Characterization of a 60-kDa cell surface-associated transforming growth factor-β binding protein that can interfere with transforming growth factor-β receptor binding

We have characterized a 60‐kDa transforming growth factor‐β (TGF‐β) binding protein that was originally identified on LNCaP adenocarcinoma prostate cells by affinity cross‐linking of cell surface proteins by using 125I‐TGF‐β1. Binding of 125I‐TGF‐β1 to the 60‐kDa protein was competed by an excess of unlabeled TGF‐β1 but not by TGF‐β2, TGF‐β3, activin, or osteogenic protein‐1 (OP‐1), also termed bone morphogenetic protein‐7 (BMP‐7). In addition, no binding of 125I‐TGF‐β2 and 125I‐TGF‐β3 to the 60‐kDa binding protein on LNCaP cells could be demonstrated by using affinity labeling techniques. The 60‐kDa TGF‐β binding protein showed no immunoreactivity with antibodies against the known type I and type II receptors for members of the TGF‐β superfamily.
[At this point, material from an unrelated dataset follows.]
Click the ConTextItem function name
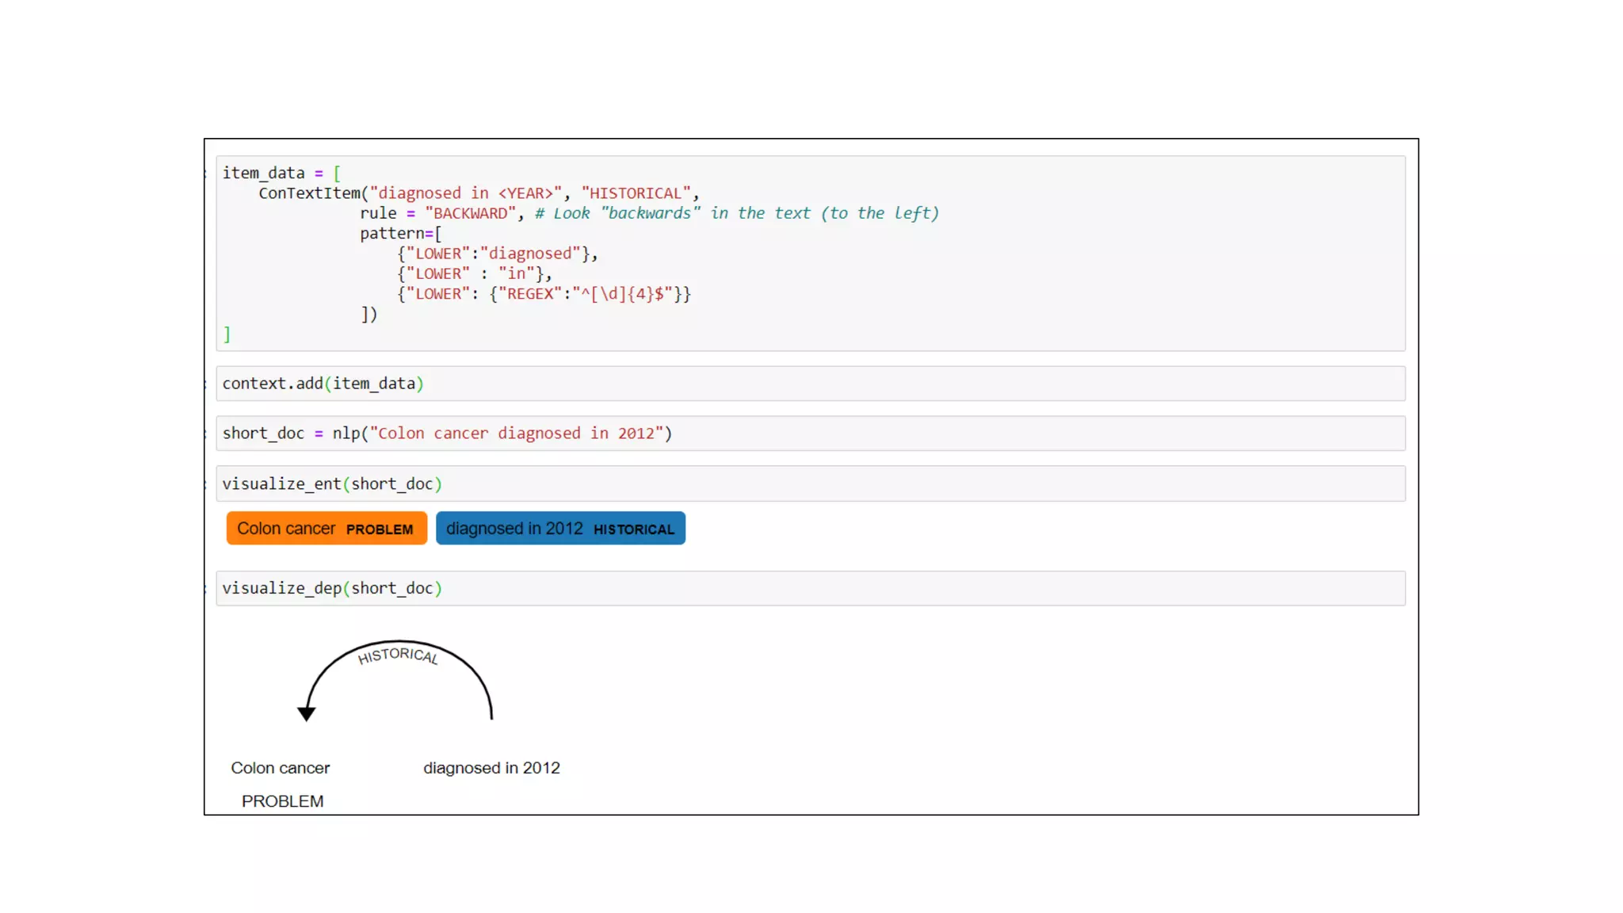 coord(309,193)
Treatment of LNCaP cells with 0.25 M NaCl, 1 μg/ml heparin, or 10% glycerol caused a release of the 60‐kDa protein from the cell surface. In addition, we found that the previously described TGF‐β type IV receptor on GH3 cells, which does not form a heteromeric complex with TGF‐β receptors, could be released from the cell surface by these same treatments. This suggests that the 60‐kDa protein and the similarly sized TGF‐β type IV receptor are related proteins. The eluted 60‐kDa LNCaP protein was shown to interfere with the binding of TGF‐β to the TGF‐β receptors. Thus, the cell surface‐associated 60‐kDa TGF‐β binding protein may play a role in regulating TGF‐β binding to TGF‐β receptors. J. Cell. Physiol. 173:447–459, 1997. © 1997 Wiley‐Liss, Inc.